Artist: The Heavy Crawls
Release:The Heavy Crawls
From: Kiev, Ukraine
Genres: Rock, Stoner, Blues
Summary: Jack of all trades, Master of Reality
This band is new to me, though a quick glance at their bandcamp reveals that they’ve got several releases under their belts already, though remain relatively unknown.
The bluesy doom rock style is great in its accessibility; it appeals to lovers of blues, rock and metal, and this album does it just right. Any fans of Graveyard or Kadavar will dig this, it’s got a similar retro sound and feel
No slow intro to start the album off, it gets started straight away with opener “No Longer Mine”; its title hinting at the general theme of these album, love and loss, so…. Blues? The second track has a more White Stripes feel, slightly softer, (croony almost) vocals, before a brief synth organ blast hits out of nowhere, working the old school feel in the same way that Salem’s Pot do.
“I Had to Get Away” hits you with that bouncy feel you get from an Uncle Acid and the Deadbeats track, with a killer classic style solo to close it out. A softer, slow love song follows this, ditching the distortion for a twangier guitar sound until the closing solo, complimented by the slow, repetitive upbeat shell of the earlier part of the song.
The bounce bounces back for the sixth track “Too Much Rock ‘n’ Roll”, and funk and cowbell open up and punctuate the riffing in “Friday, 13th”, with another synth organ interlude in the middle; another of the gentler tracks that intersperse this album. The next track (“Girl From America”) starts slow and seems to be the album’s ballad, then hits with ANOTHER killer solo out of nowhere, then blends seamlessly back to slow and soulful to close it out.

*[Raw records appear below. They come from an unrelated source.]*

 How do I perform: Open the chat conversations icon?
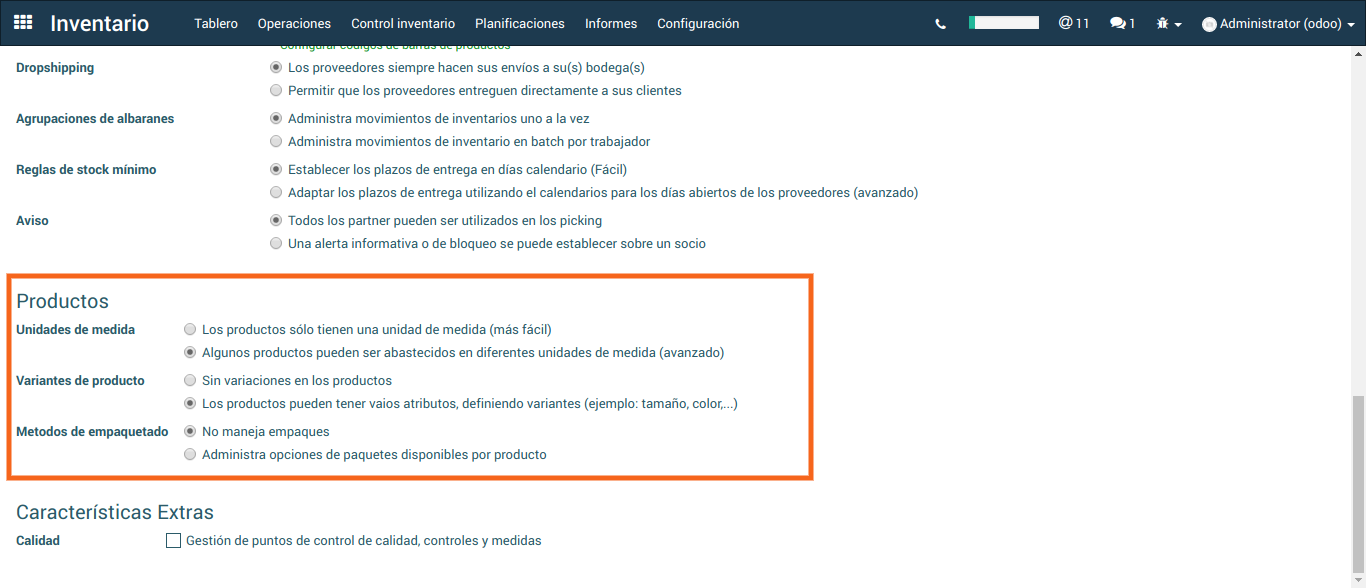1122,23
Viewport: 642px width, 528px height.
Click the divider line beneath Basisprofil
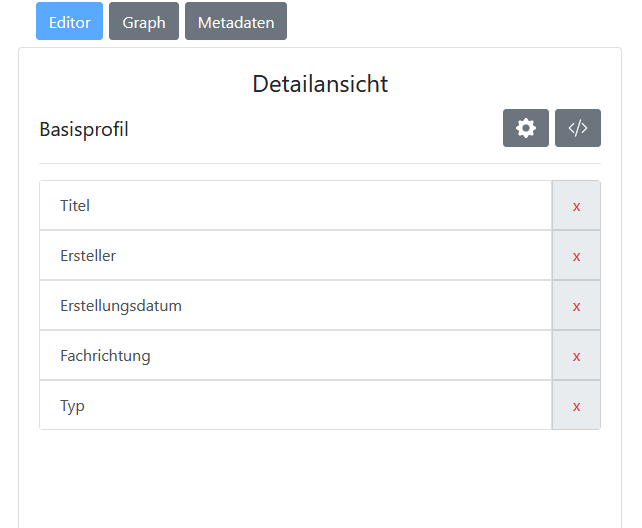point(320,163)
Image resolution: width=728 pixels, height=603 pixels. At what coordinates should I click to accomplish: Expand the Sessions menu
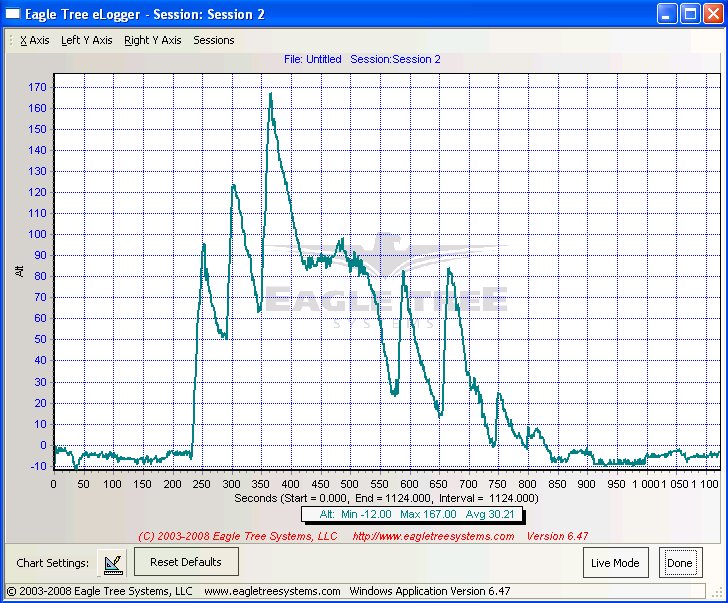(213, 40)
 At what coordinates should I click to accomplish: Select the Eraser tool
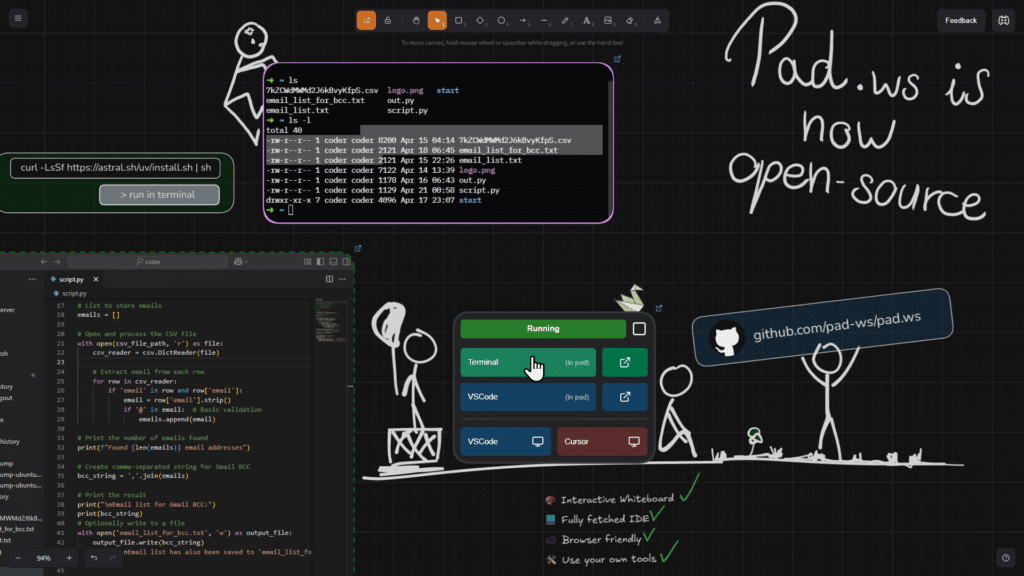pos(629,20)
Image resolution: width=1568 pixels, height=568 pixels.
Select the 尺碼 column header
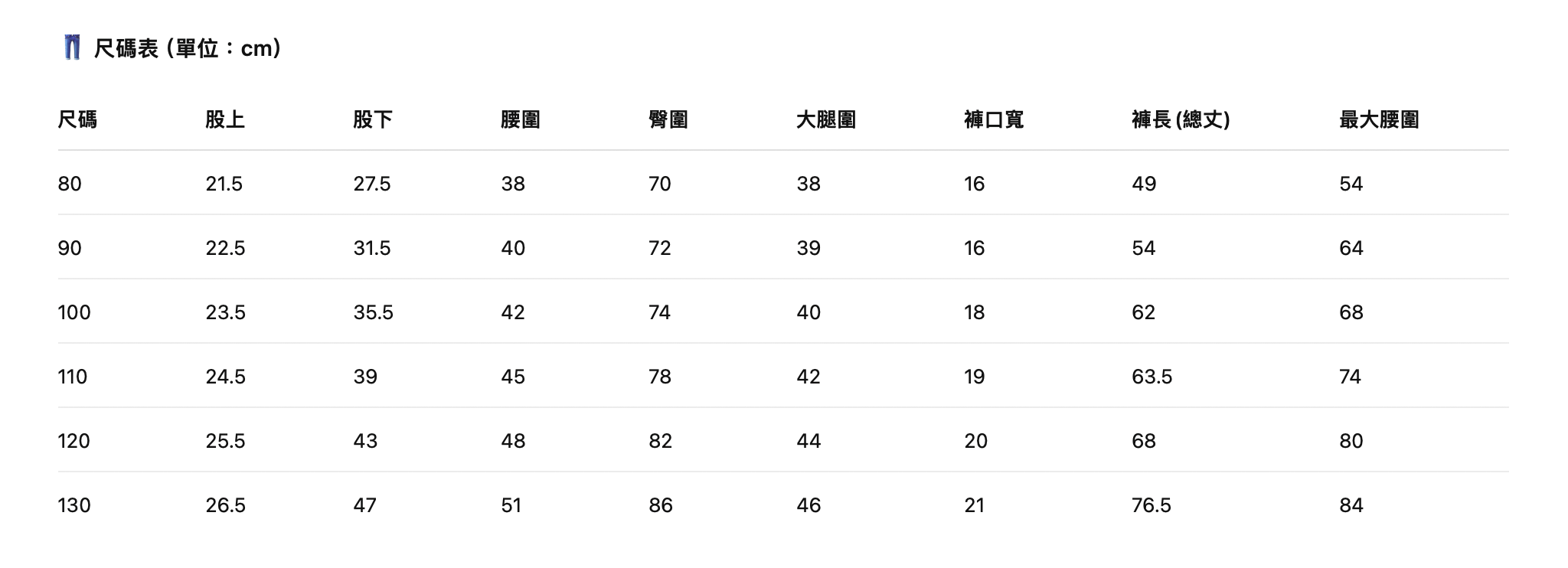click(77, 119)
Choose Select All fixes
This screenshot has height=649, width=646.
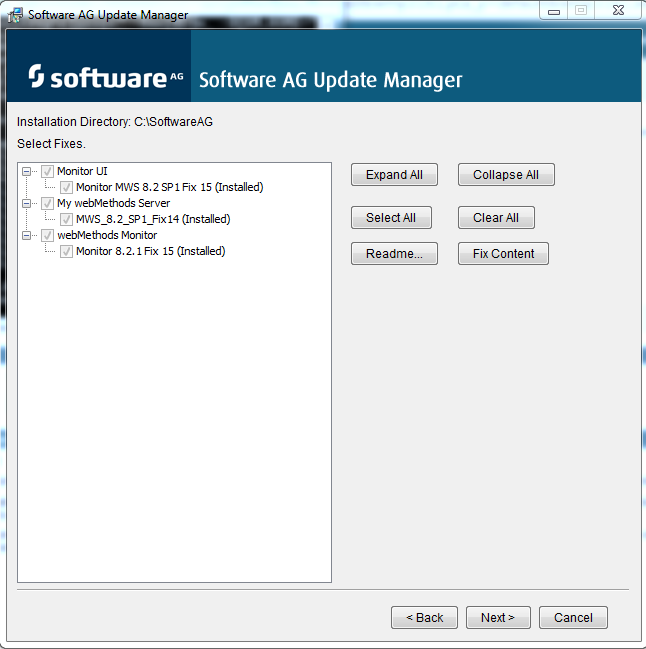click(x=391, y=218)
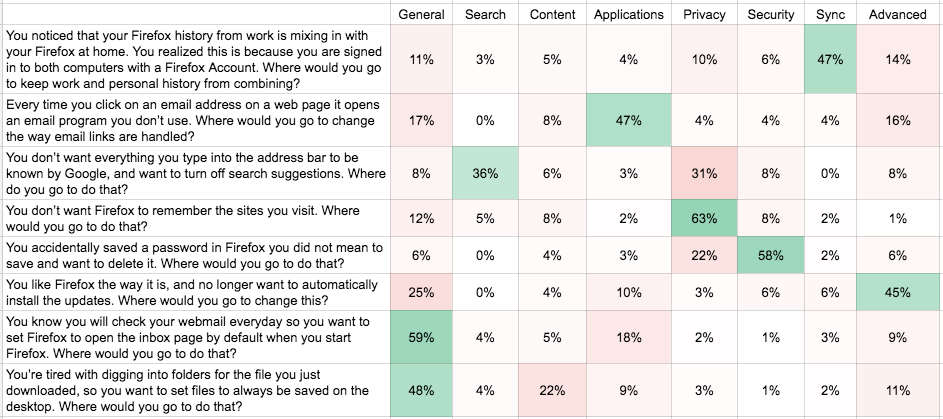Screen dimensions: 943x419
Task: Click the Applications column header
Action: pos(628,15)
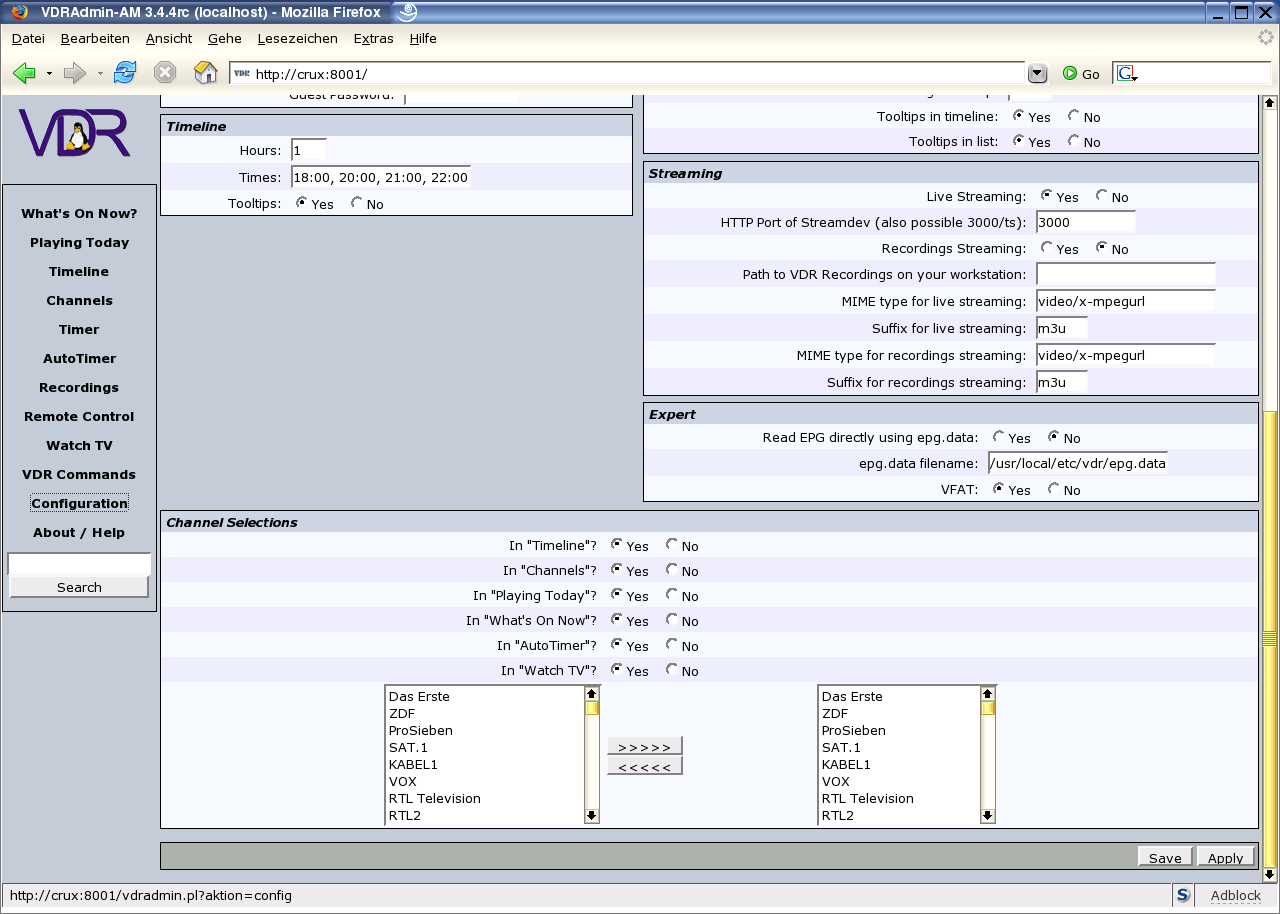Click the Home icon in toolbar
Screen dimensions: 1280x914
point(205,73)

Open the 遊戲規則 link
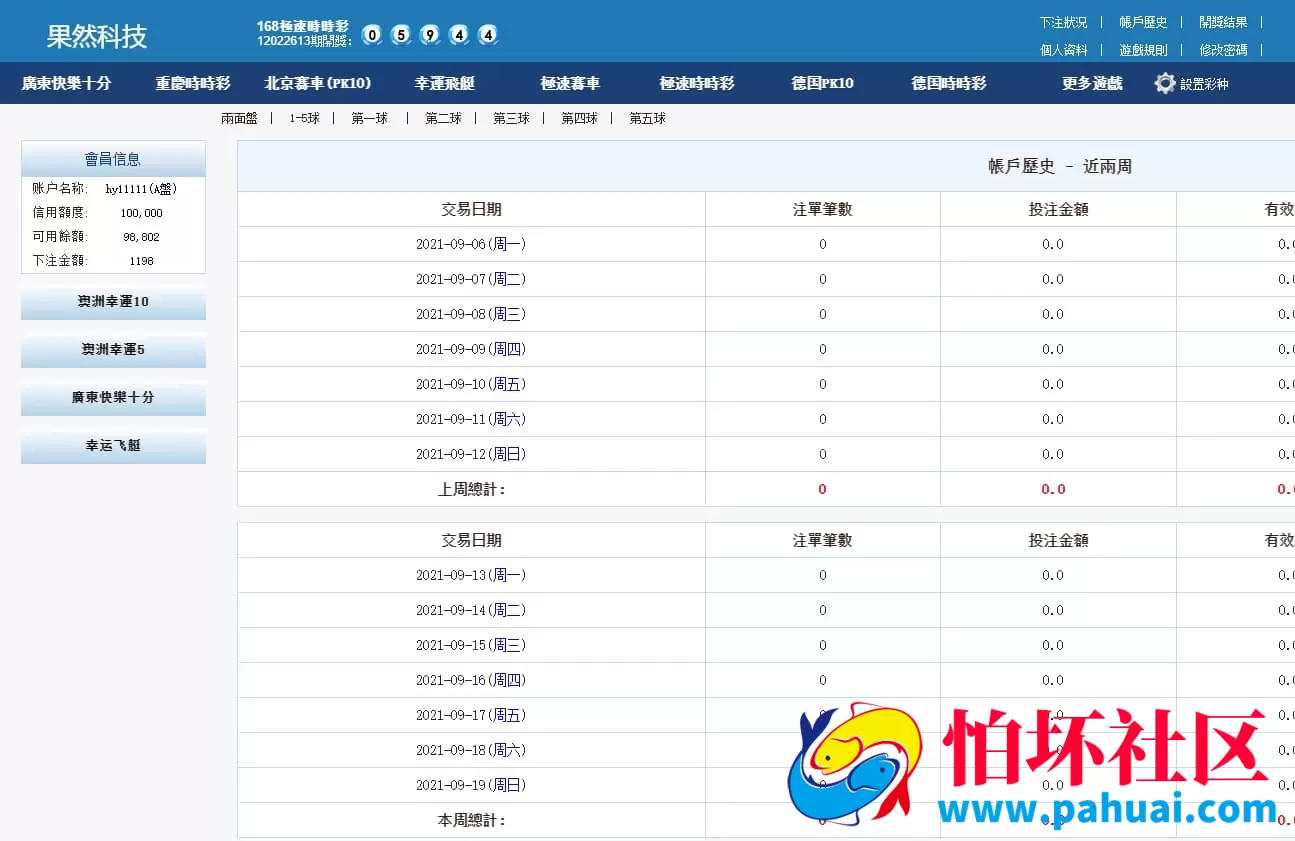pyautogui.click(x=1142, y=49)
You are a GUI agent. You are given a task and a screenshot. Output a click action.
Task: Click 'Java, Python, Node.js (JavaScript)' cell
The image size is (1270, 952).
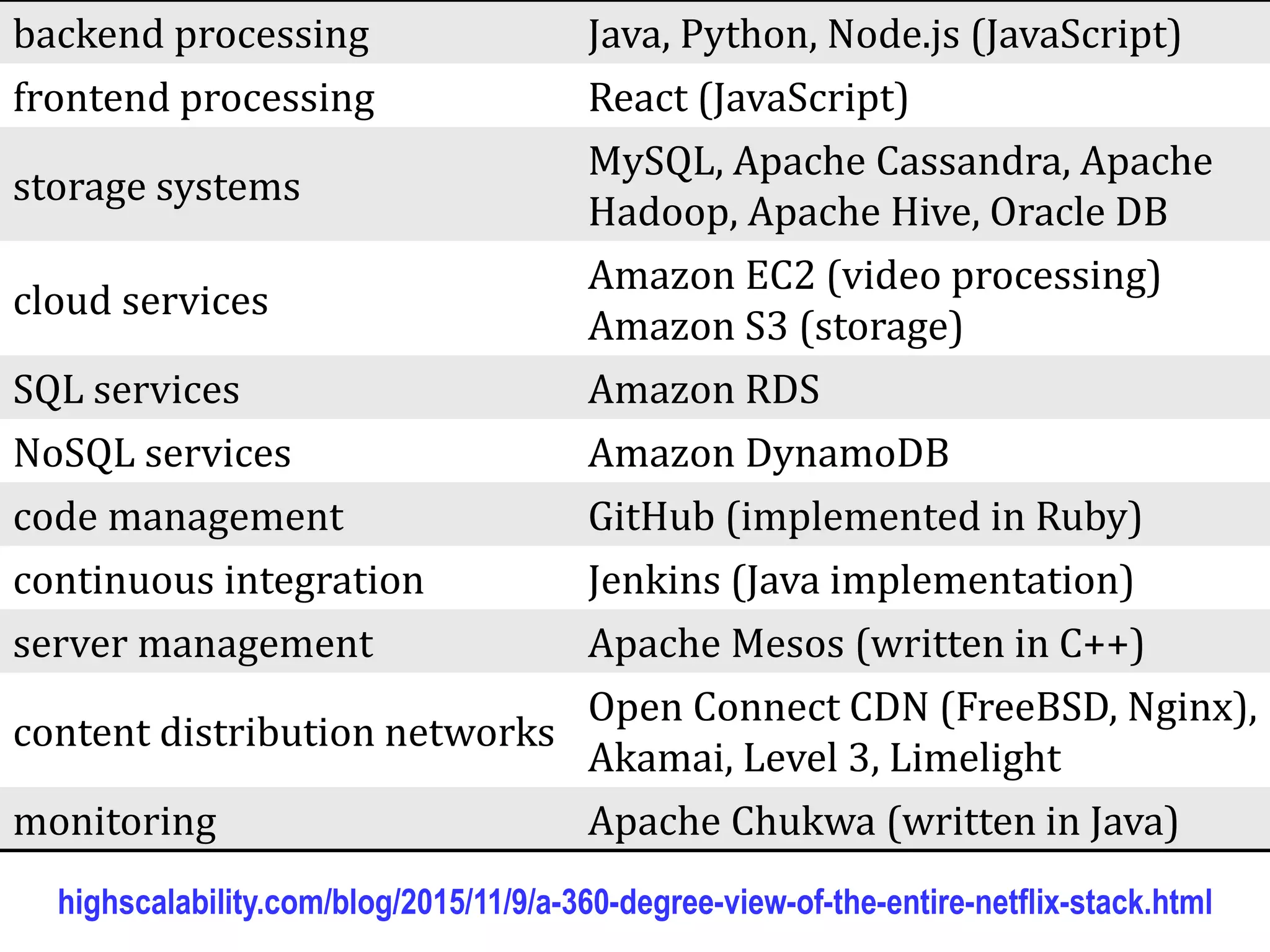tap(884, 34)
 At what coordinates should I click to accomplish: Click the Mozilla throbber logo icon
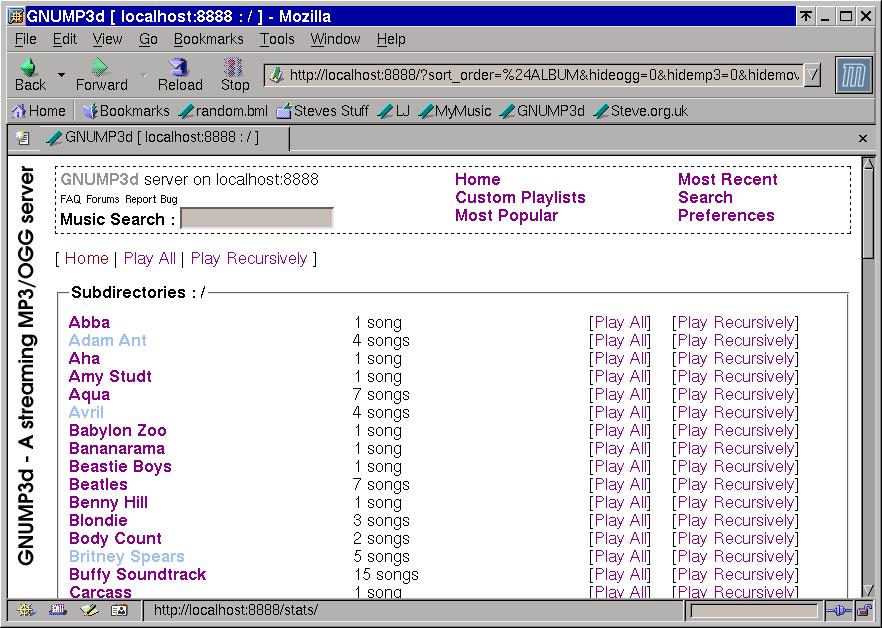pos(852,75)
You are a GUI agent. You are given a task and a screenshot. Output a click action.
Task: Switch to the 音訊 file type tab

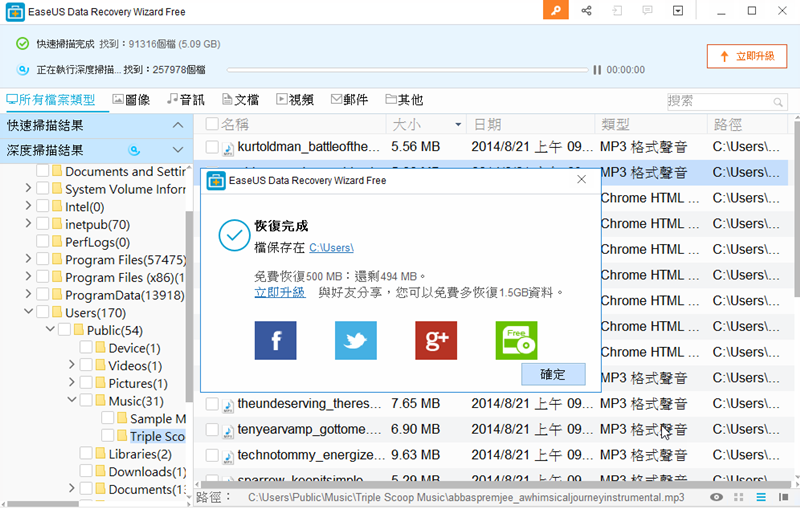186,100
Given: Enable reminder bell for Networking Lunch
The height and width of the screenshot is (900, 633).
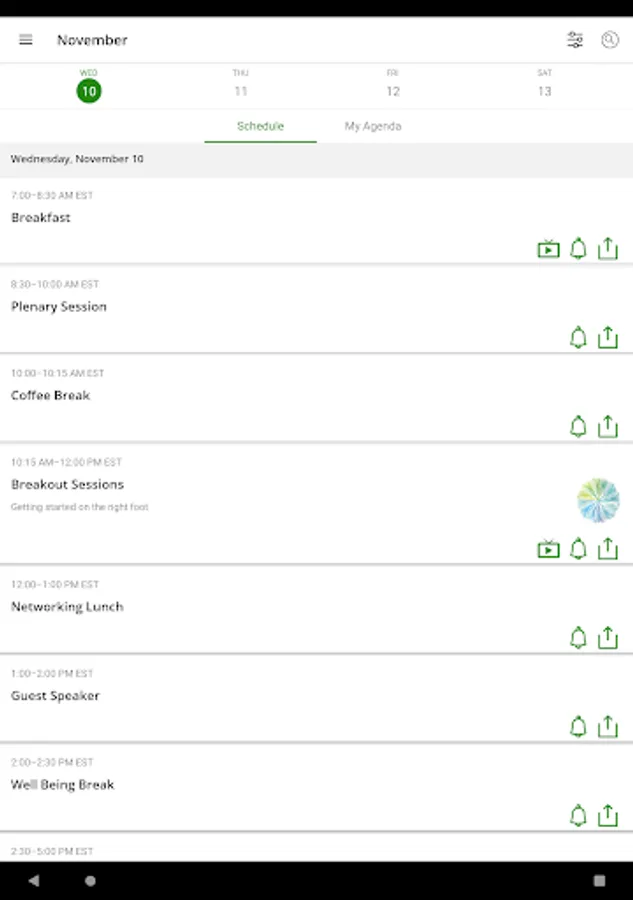Looking at the screenshot, I should pyautogui.click(x=578, y=638).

“Backseat Blues” is aptly named; this could easily be a blues rock classic on first listen, it particularly relies on the delay soaked blues vibrato riffing that feel right at home here. “Burns Me From Inside” is the tenth and final track on this album, and at 8 minutes 14 seconds, is twice as long as any other track. It features a plodding bassline and regular drumming throughout the entire song, with vocal passages, soloing and psychedelic guitarwork filling in the blanks; it may be a little long, but it still manages to keep things interesting.
A lot of the tracks utilise a different aspect of the mesh of genres herein, without making the album seem fractured; like different pieces of a whole. This works well, far better than forcing the tropes into each and every song would have. This makes a great album, and the band does several things very well.